I don’t know what would happen if a second referendum were to be staged; in fact, I really don’t care to speculate about it at this time. Whatever the result, there would be some fairly bad blood. I think all this talk of rioting is a bit much, but there is no doubt it would poison British politics even further. If such a thing can be imagined.
M says
But, the very split-second she accepted that amendment, wouldn’t she lose a no-confidence vote, be put out of office, and a Conservative leadership election be kicked off?
That would stop parliamentary business dead — yes technically she’d still be Prime Minister, but she’d have no authority because she by definition wouldn’t have the confidence of a majority of the House of Commons (hm — what actually would happen if the Opposition forced a FTPA no-confidence motion while the government was in the middle of a leadership election? Did anybody think of the when rushing that stupid piece of ad hoc legislation through?).
Chris Phillips says
“To deal with one objection here and now: if the House of Commons voted to hold a referendum that either meant a deal the Commission had already agreed to, at least in principle, or Britain remaining in the EU, extending Article 50 would be easy.”
I think the assumption that if the UK wanted to stay in the EU, then it would all be easy to arrange, is very naive.
The question is on what terms we’d be allowed to remain if we did change our minds. Would there be any chance at all of keeping the favourable terms we negotiated before? Given that every single other member state would be capable of vetoing an extension of the deadline?
Now imagine going into a second referendum in the “Remain” camp, and arguing for that option, with a strong presumption that if we remained we could expect no special treatment at all …
Paul W says
Chris –
“The question is on what terms we’d be allowed to remain if we did change our minds. Would there be any chance at all of keeping the favourable terms we negotiated before? Given that every single other member state would be capable of vetoing an extension of the deadline?”
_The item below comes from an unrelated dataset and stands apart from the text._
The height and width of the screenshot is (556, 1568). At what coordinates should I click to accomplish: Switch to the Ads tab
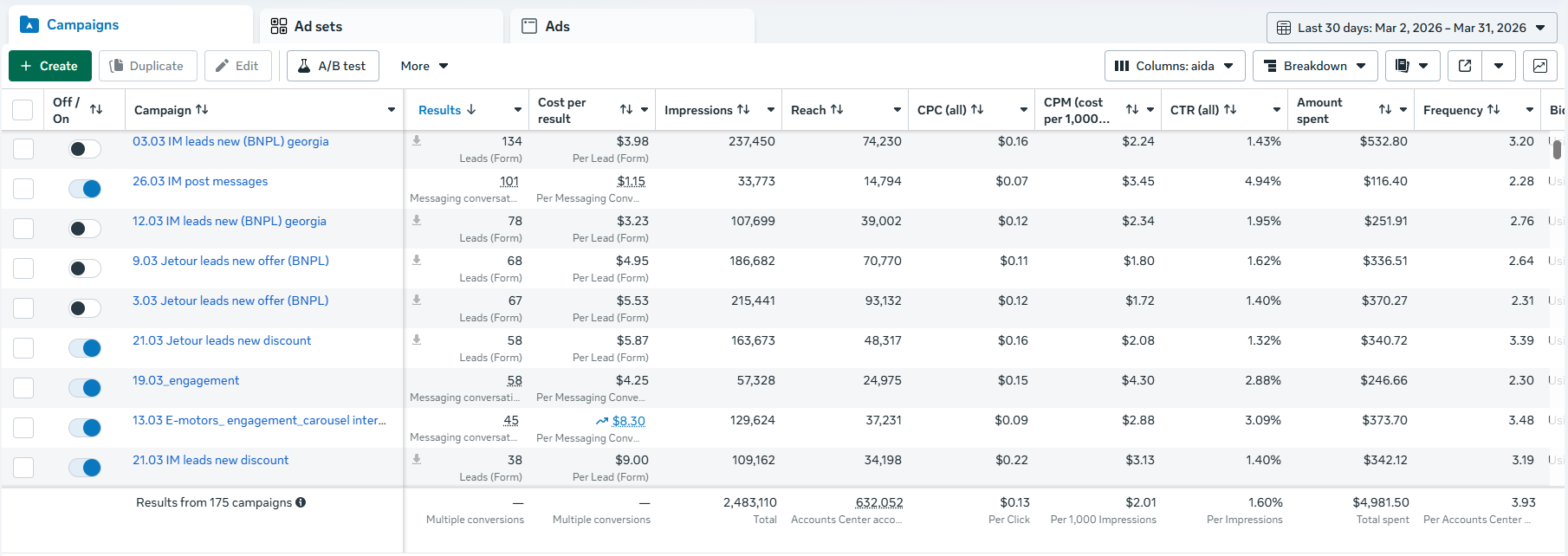coord(632,26)
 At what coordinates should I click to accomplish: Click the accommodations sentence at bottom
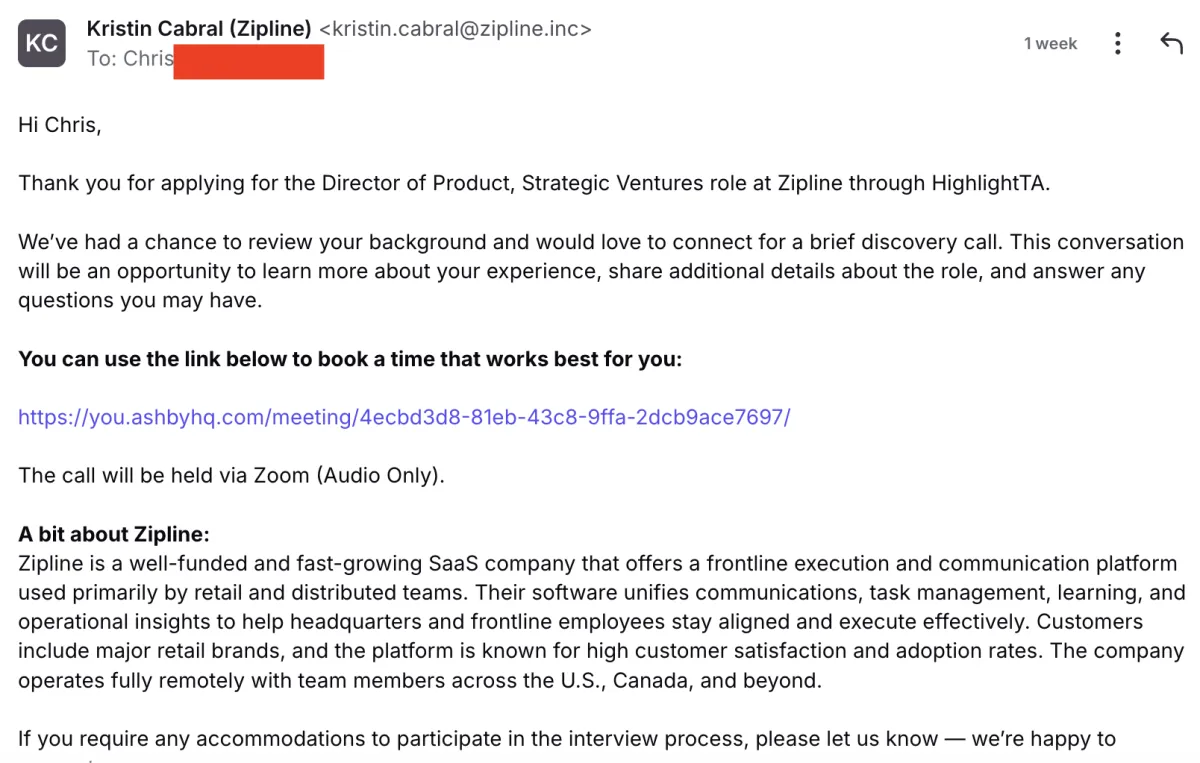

That is an important consideration. Are we really to believe that the UK budget rebate would continue or the various opt-outs maintained? I woud not assume so.
Paul W says
Nick –
There are several practical considerations concerning a second European Union referendum. It was reported a few days ago in the press that the Constitution Unit had concluded that the legislative process for a second referendum would need to start in early October, and straight after the Conservative party conference, simply in order to hold a referendum on *the day before* we are due to leave the EU – Friday 29 March 2019. So any delay would, most likely, require an extension of the Article 50 period and all that entails.
Second, European Parliament elections are scheduled for the end of May 2019. I think the EU would be entitled to ask whether or not we intended to participate. Saying “Can you hang on while we hold another referendum and make up our minds” would look, well, a bit indecisive and discourteous. But perhaps we can live with that.
But on a more substantive point, any referendum before 30 March 2019 would mean that we would not be voting on the ‘final deal’ because there wouldn’t be a completed ‘final deal’ to vote on. Only half of the deal, so to speak, would be available, that is, the withdrawal agreement and a political declaration on the framework for the future relationship (plans for which are becoming sketchier by the week). The agreement on the future relationship cannot be negotiated in detail until *after* we have left the EU. So how on earth can we have a ‘meaningful’ referendum on the ‘final deal’ when the plan for the future – surely the most important aspect – is reduced to a dozen pages of pious hopes and good intentions?
And this is before considering the consequences for the credibility of the UK’s political system and political class in asking the electorate, sotto voce, to vote again to produce the ‘right’ answer.